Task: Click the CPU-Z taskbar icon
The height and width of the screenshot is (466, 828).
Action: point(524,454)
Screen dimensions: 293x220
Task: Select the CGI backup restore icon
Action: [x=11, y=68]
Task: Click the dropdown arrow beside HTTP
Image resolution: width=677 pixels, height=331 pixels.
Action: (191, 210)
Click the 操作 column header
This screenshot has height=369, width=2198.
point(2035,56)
····················
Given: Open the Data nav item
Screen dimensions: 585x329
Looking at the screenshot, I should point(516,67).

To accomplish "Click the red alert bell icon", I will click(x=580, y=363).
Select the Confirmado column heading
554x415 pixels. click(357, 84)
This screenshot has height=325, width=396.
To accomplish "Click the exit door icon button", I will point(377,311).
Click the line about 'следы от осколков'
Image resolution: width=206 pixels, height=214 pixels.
····················
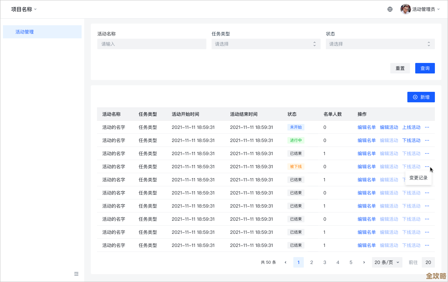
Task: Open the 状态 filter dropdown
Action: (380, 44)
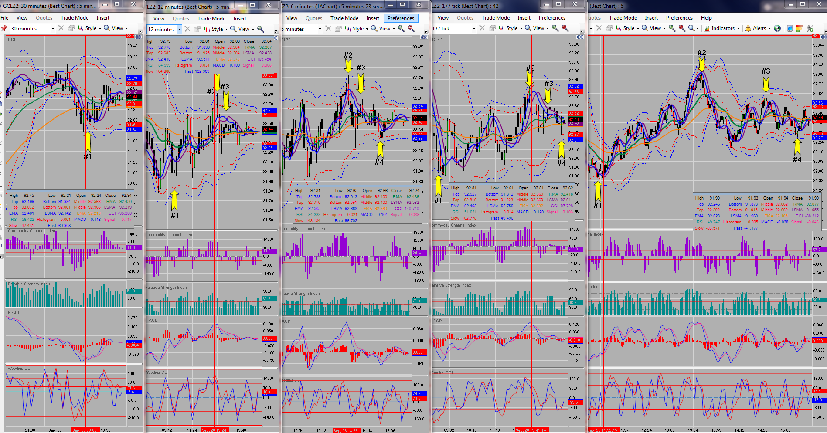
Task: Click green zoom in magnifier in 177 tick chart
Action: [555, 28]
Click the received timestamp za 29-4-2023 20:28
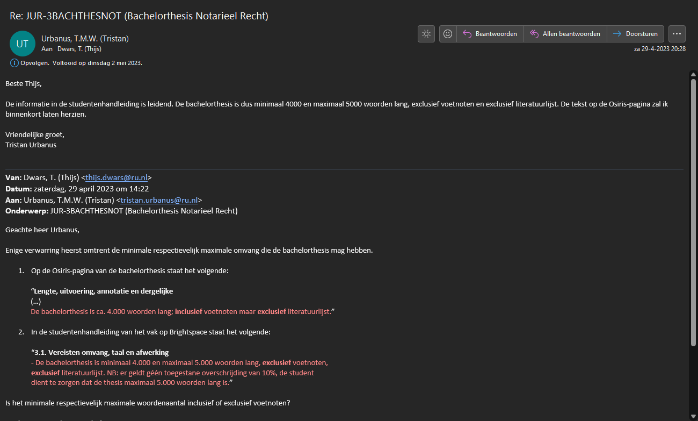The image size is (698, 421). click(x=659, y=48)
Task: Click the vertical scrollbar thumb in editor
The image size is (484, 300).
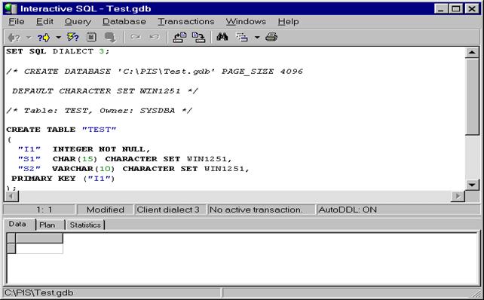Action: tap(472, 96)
····················
Look for the string "accomplish" in the records, and copy every line where it is found.

Written reply:
To accomplish "Click the red alert bell icon", I will click(x=580, y=363).
To accomplish "Click the exit door icon button", I will point(377,311).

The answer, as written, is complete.